● **What is required**: Show each line of the material that contains the string "screenshot". Case counts.

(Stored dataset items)
+---+

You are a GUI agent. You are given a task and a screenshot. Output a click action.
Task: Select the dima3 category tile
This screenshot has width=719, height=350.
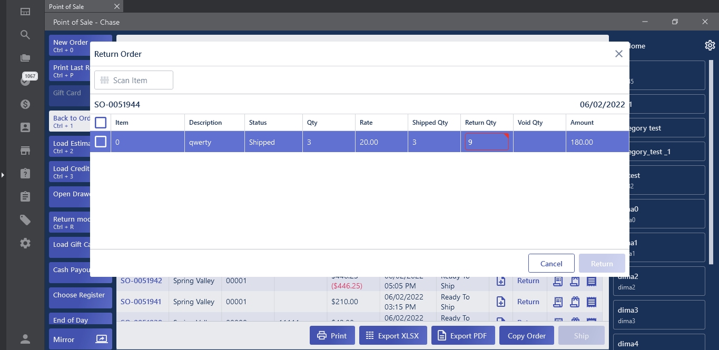658,315
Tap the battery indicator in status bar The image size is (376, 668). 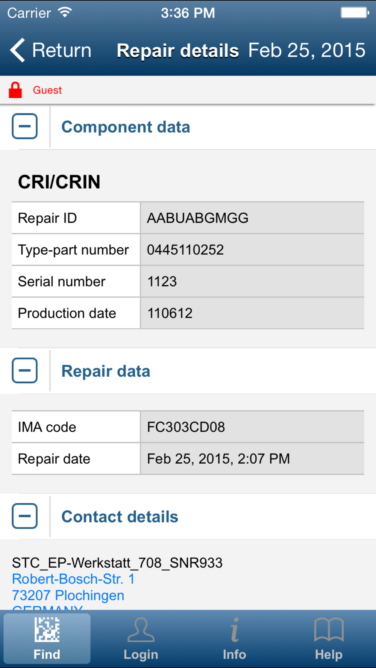point(355,13)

+---+

● **Complete output**:
You are a GUI agent. You are given a task and a screenshot. Output a click action.
This screenshot has width=719, height=350.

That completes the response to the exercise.